When the first Redbird to bat in Memphis — at Tim McCarver Stadium on April 16, 1998 — was none other than Vince Coleman, the connection seemed as much poetic as it did logical. Memphis fans would now see the rise (and return) of players on their way to helping St. Louis win yet another National League pennant.

Or would they? In scanning the current roster in St. Louis, you’ll find exactly four players who have had significant time as a Memphis Redbird: Albert Pujols (and he deserves an asterisk, having hit the most significant home run in Redbirds history, but having played fewer than 20 games for Memphis), So Taguchi, John Mabry, and Yadier Molina. Due largely to a management strategy that favors veterans — often expensive veterans — over youth, the Cardinals have found recent success by utilizing their Redbird assets more as trade bait than as roster additions. Braden Looper, Adam Kennedy, Chris Richard, Mark Nussbeck, Bud Smith, and Placido Polanco are among the names Memphis fans will recognize . . . but now will find in colors other than Cardinal red. These players have brought the likes of Edgar Renteria, Jim Edmonds, and Scott Rolen to Busch Stadium, so to say the Redbirds haven’t impacted play in St. Louis would be off-base; it’s merely impact with a degree or two of separation.

Over the last seven years, there have been former Redbirds who have seized the spotlight up the river and under the Arch. Joe McEwing — remember Little Mac? — had a 25-game hitting streak during his rookie season of 1999. The confounding Rick Ankiel set a Cardinal rookie strikeout record and was runner-up in voting for 2000 National League Rookie of the Year. And J.D. Drew certainly had his moments over his five-year stint as a Cardinal. (My favorite Drew memory? The game in Houston where he robbed one Astro of a home run by leaping above the rightfield wall, then threw another out at the plate . . . in the same inning.) Chris Richard and relief pitcher Gene Stechschulte(!) joined Keith McDonald as former Memphis players to homer in their first at bats with two birds on their chest.
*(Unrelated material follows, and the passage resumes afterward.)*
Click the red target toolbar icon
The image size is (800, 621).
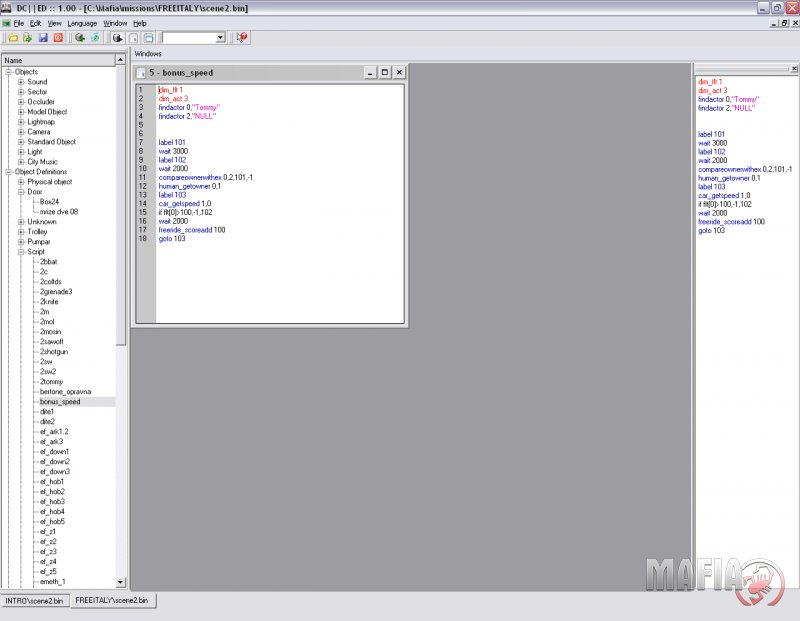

If the relationship between Memphis baseball and its big brother in St. Louis is to be fully appreciated, fans have to recall the “little things” they wouldn’t see were it not the harmony between Cardinal management and their counterparts here in the Bluff City. Since AutoZone Park opened in 2000, there have been four exhibition games between the Redbirds and Cardinals. The home team had suited up against the Cards only four other times over the previous 90 years!

From Bob Gibson to Bob Forsch, from Jack Clark to Mark McGwire, the Redbirds have helped bring to Memphis the players — and former players — whose baseball cards remain treasures to local fans young, old, and (like me) in between. As an aspiring writer trying to figure out my calling in central Vermont — all the while pulling for my heroes at Busch Stadium — how could I have envisioned sitting in a Memphis press box and sharing a conversation with Red Schoendienst? The answer is, I couldn’t. Not until Dean and Kristi Jernigan started dreaming and had the good sense to include the St. Louis Cardinals in the dream.

The 2004 Cardinals have surprised all the prognosticators who said the NL Central would be a two-team race between the Cubs and Astros. And so what if the new additions that have made such a difference — Reggie Sanders, Tony Womack, Chris Carpenter — didn’t cut their teeth at AutoZone Park? If this is the year the Cardinals return to the World Series — it’s been 17 years, folks — the euphoria will reach and surround Memphis much like the mighty, muddy water the Mound City sends our way every day of the year. If the best partnerships are built on trust, why not a baseball partnership — between cities — built on faith?

By Frank Murtaugh

Frank Murtaugh is the managing editor of Memphis magazine. He's covered sports for the Flyer for two decades. "From My Seat" debuted on the Flyer site in 2002 and "Tiger Blue" in 2009.